TASK BRIEF
While reading through the material below, copy each line that holds the word "Show".

MATERIAL FOR THE TASK

____________

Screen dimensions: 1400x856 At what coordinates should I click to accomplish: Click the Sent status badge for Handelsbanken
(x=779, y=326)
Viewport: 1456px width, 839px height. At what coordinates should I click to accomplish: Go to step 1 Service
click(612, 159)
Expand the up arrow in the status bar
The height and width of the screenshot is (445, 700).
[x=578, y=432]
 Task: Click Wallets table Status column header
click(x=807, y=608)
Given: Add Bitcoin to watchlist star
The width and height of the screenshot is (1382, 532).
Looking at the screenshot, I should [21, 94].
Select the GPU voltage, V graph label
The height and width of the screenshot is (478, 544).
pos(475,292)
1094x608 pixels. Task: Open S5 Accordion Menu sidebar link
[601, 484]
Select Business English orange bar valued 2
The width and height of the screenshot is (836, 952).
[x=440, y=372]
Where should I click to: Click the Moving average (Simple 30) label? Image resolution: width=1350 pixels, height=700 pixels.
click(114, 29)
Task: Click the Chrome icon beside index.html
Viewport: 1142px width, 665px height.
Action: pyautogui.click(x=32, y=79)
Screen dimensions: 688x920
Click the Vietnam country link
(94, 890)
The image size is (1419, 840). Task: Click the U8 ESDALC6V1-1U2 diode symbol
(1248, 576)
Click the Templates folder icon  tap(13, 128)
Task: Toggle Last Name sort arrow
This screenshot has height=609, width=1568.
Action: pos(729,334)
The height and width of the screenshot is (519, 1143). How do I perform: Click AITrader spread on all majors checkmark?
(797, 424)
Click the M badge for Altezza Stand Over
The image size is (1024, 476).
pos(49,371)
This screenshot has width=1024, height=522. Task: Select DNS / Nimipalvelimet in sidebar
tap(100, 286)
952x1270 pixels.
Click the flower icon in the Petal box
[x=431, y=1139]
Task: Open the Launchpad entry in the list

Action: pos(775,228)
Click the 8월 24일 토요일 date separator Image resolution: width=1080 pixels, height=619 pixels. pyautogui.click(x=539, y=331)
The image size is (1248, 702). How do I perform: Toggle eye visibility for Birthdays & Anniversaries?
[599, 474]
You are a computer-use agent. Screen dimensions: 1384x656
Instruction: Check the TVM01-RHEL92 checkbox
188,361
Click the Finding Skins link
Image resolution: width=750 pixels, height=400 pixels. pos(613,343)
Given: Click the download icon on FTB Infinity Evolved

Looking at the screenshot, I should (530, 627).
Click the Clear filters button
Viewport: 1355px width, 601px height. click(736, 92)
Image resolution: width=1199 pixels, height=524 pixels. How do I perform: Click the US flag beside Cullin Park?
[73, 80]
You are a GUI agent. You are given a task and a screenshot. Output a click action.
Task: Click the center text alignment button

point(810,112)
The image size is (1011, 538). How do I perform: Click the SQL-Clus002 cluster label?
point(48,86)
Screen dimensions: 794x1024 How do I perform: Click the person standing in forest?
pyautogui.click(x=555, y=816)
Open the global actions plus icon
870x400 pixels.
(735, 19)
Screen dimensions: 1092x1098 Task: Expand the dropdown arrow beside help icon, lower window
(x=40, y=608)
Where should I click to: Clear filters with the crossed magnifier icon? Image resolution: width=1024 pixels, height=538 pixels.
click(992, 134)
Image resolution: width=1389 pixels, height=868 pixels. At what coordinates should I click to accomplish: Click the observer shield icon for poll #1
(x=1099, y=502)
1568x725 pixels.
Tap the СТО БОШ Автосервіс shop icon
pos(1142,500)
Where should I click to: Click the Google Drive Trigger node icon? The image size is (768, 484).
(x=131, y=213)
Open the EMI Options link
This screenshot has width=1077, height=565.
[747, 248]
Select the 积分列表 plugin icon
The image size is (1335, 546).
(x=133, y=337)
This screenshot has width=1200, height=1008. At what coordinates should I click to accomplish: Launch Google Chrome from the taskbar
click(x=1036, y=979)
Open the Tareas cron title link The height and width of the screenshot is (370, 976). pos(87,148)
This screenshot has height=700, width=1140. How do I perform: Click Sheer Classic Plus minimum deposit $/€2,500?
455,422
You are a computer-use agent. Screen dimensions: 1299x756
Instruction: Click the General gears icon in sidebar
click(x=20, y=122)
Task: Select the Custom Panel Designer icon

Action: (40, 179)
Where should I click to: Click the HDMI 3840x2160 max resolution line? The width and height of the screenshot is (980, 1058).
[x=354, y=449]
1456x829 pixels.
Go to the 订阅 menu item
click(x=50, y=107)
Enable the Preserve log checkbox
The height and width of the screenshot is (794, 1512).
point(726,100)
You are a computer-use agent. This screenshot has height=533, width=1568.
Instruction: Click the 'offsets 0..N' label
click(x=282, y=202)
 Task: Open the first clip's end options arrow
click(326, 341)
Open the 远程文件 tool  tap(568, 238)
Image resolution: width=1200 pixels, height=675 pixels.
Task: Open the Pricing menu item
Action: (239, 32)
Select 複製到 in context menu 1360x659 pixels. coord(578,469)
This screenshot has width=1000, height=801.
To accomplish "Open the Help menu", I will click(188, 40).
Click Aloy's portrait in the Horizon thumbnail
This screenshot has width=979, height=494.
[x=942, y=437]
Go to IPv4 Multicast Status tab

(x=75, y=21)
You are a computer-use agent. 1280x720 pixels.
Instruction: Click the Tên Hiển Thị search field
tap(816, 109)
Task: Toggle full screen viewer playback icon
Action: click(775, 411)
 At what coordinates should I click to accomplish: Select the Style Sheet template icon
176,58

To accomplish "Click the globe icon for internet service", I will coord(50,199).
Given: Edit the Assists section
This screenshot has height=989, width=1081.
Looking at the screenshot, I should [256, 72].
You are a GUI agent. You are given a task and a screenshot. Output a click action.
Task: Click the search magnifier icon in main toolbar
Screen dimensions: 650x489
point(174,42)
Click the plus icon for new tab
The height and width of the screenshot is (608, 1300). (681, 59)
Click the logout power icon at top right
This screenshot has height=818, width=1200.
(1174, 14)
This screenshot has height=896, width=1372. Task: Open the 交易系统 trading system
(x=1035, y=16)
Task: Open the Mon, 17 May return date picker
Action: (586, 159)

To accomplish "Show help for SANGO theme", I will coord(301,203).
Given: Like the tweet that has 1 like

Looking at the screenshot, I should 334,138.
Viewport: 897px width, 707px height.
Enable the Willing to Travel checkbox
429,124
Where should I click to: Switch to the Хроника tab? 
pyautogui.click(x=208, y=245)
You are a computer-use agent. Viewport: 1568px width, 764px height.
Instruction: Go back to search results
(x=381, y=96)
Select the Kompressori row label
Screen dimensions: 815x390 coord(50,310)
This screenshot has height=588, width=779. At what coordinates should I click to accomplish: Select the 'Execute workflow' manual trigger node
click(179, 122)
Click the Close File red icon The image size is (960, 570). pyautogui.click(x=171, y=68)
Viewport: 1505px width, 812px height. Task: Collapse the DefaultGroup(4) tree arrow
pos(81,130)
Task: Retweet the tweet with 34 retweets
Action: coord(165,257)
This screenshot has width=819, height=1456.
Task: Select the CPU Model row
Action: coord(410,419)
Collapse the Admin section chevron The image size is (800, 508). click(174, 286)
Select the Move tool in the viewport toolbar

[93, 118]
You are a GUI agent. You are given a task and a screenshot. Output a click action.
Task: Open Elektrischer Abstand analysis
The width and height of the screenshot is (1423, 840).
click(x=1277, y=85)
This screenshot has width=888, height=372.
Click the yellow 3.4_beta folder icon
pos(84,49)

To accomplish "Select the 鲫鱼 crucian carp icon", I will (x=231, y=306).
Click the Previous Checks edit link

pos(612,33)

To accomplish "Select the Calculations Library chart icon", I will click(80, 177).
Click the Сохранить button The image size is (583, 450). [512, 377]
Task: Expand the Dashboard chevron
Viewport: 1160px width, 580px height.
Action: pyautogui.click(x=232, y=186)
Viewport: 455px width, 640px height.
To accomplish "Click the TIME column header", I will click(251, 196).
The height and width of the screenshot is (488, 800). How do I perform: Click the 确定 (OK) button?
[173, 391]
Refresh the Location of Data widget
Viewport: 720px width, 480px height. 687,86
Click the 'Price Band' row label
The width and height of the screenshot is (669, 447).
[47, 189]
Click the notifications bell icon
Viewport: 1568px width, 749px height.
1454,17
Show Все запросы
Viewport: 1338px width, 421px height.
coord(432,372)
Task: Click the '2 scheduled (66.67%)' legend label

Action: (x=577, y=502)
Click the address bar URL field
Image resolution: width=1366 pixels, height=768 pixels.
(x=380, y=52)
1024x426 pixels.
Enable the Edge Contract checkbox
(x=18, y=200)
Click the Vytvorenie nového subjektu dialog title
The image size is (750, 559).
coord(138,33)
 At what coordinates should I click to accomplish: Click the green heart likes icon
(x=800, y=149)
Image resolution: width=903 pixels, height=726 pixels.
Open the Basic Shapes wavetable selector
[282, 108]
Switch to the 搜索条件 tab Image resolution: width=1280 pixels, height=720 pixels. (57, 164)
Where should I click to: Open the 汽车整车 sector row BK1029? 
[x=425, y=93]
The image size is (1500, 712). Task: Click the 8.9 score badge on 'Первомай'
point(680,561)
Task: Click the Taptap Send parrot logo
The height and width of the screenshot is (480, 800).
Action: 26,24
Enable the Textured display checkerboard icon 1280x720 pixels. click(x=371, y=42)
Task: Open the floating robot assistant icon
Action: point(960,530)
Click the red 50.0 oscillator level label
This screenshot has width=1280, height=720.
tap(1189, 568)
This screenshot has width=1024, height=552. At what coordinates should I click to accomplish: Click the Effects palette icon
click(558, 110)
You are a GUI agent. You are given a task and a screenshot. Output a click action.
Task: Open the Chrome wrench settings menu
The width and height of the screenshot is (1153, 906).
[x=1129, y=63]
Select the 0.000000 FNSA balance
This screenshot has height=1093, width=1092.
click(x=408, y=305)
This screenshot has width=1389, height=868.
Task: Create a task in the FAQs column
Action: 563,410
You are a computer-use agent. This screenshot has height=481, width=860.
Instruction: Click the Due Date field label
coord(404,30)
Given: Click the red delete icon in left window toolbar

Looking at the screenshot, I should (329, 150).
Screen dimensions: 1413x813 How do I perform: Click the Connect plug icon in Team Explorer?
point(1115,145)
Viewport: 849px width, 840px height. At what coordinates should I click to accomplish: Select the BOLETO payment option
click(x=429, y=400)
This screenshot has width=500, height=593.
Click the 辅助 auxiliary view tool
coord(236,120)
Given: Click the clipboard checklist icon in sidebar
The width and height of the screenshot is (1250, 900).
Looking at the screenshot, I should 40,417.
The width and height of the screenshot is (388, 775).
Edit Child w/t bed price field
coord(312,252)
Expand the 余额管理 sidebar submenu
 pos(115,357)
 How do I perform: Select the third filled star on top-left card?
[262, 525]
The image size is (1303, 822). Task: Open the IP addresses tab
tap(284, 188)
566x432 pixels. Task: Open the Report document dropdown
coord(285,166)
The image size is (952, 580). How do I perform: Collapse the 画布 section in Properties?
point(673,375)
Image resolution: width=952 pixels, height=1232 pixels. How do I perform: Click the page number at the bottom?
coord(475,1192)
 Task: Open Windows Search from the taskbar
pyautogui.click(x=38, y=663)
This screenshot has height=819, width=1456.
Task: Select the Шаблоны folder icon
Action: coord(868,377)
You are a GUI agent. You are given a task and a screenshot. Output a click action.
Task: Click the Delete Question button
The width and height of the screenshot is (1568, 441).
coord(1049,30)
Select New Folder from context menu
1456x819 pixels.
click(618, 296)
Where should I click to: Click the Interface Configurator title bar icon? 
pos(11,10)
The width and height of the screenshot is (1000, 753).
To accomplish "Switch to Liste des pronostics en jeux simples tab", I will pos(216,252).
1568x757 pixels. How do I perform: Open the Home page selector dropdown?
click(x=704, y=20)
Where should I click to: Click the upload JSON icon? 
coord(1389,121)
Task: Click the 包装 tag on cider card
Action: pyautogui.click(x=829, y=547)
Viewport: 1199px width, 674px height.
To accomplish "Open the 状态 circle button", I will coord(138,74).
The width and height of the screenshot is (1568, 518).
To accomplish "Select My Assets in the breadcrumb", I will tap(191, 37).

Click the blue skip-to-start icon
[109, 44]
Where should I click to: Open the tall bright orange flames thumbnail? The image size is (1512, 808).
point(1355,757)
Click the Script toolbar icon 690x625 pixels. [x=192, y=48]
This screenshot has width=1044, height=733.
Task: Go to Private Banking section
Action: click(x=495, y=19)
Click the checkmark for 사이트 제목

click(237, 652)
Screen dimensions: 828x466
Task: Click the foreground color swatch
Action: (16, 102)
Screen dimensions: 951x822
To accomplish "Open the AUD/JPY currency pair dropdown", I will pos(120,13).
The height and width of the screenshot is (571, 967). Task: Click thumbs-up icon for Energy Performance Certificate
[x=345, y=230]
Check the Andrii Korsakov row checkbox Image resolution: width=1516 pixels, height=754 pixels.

____________

EXERCISE ANSWER
To accomplish "Show help for SANGO theme", I will coord(301,203).
Show Все запросы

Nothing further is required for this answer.